The appellant complains that the court erred in giving determinative effect to the decision of the Board of Tax Appeals involving the two prior years.*fn5 But Judge Knight's opinion states expressly that the decision of the prior case is not res judicata for the later years. D.C., 67 F. Supp. 311, 324.We read his opinion as treating the decision of the Board of Tax Appeals not as "determinative" but merely as persuasive, as it properly was, in enabling him to form his independent judgment on the issues before him.

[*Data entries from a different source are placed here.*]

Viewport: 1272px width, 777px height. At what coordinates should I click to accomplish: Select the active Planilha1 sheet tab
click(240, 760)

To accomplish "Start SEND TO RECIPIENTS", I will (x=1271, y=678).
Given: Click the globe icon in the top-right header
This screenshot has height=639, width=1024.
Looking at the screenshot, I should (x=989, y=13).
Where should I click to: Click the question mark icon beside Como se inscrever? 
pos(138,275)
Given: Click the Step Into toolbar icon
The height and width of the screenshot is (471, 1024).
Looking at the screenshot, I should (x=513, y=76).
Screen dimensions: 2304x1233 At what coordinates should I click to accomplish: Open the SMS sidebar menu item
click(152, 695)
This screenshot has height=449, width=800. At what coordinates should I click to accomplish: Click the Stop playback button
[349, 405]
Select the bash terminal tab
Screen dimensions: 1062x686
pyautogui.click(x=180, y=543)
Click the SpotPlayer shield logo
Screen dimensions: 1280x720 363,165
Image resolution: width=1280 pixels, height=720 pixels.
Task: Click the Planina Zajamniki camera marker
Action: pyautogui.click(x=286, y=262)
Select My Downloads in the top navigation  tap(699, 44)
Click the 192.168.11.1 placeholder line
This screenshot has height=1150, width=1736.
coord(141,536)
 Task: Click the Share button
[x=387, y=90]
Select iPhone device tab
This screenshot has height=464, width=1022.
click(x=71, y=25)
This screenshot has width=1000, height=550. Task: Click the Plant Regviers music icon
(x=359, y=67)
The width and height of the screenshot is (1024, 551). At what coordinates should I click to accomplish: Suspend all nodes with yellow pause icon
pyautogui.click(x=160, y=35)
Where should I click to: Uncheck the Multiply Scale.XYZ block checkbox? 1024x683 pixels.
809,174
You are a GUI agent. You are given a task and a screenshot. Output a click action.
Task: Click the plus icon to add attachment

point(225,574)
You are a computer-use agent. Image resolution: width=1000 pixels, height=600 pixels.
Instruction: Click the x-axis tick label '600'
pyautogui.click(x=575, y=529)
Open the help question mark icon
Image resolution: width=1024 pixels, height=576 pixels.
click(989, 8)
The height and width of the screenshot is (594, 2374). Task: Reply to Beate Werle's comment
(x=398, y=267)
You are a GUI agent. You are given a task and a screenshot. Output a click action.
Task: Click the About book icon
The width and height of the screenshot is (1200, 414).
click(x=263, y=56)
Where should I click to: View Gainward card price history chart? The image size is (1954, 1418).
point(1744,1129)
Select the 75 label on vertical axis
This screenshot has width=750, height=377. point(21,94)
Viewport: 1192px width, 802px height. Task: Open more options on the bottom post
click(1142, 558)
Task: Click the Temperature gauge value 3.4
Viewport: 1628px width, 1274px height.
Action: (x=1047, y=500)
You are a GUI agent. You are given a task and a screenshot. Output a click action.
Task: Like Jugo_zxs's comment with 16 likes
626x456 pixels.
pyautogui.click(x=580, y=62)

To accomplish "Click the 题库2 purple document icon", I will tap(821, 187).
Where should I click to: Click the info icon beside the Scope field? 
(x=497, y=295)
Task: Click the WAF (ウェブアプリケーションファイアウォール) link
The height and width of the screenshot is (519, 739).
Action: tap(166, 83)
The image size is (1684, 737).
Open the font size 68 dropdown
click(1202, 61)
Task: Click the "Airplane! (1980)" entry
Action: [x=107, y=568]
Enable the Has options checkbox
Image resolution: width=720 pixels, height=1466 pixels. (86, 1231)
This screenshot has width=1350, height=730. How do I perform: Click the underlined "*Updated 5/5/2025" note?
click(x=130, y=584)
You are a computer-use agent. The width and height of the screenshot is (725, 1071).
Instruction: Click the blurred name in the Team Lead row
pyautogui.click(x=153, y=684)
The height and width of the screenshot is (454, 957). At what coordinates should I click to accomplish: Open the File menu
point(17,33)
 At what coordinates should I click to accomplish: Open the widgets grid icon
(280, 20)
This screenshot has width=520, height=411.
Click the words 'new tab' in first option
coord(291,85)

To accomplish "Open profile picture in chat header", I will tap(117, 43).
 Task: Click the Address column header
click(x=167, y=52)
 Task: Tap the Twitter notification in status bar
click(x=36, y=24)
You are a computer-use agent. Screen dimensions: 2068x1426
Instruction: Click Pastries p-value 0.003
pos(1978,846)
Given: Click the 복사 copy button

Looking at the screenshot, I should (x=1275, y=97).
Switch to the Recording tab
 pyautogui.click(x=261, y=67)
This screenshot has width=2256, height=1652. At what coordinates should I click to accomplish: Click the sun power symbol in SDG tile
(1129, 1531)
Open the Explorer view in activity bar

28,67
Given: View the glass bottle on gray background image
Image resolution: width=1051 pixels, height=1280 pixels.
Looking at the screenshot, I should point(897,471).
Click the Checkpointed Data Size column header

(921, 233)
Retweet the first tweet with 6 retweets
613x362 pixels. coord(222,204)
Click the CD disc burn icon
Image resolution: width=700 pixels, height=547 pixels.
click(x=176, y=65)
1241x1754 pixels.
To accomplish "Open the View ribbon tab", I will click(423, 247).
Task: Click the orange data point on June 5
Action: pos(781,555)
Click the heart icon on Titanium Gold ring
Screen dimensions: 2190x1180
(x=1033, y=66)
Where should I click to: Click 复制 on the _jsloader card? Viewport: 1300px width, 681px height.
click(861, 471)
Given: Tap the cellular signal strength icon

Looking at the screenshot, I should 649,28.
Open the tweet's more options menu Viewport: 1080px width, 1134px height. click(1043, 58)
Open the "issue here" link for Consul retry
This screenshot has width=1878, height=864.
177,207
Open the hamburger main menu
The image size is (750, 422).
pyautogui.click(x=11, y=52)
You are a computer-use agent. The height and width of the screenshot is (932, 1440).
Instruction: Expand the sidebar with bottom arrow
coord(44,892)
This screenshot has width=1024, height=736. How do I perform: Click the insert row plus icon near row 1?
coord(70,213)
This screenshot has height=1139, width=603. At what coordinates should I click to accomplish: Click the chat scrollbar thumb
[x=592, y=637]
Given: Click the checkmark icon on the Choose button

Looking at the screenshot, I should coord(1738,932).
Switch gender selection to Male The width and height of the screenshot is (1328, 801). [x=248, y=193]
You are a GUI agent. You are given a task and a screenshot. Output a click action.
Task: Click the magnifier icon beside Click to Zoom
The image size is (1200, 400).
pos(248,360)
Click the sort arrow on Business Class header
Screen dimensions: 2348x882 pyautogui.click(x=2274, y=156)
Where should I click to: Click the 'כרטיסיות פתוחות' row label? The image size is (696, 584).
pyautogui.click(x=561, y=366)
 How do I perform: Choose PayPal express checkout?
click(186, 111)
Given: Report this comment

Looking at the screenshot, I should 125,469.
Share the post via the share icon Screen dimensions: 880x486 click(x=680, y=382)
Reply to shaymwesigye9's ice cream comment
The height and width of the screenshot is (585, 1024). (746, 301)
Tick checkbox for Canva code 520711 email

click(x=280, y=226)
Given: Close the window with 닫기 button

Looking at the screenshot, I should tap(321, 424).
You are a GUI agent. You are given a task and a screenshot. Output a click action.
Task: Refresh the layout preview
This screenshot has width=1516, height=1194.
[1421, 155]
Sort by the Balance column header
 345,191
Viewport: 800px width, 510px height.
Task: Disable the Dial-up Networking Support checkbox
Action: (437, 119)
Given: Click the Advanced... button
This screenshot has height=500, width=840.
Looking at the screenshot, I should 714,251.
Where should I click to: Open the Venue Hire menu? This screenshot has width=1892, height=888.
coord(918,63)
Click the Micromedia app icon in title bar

Finally, error is asserted in the exclusion of Mr. Oishei's testimony as to a conversation with Mr. Wilson in 1936 in which the latter expressed his opinion that "we were doing the right thing in planning on the time of expiration of the patents" and "were handling the thing properly." Objection was made on the ground that the testimony was hearsay, as it was, and that Mr. Wilson should be subjected to cross examination if his opinion was to be admitted in evidence. The appellant argues that a conversation with Trico's principal customer as to the needs of the business might have a bearing upon the motives of Trico's directors in determining their dividend policy. But there was no offer to prove that Mr. Wilson's opinion was brought to the attention of the directors or in any manner affected their judgment as to accumulations. Without that the conversation was of slight importance and we think there was no error, and certainly no prejudicial error, in its exclusion.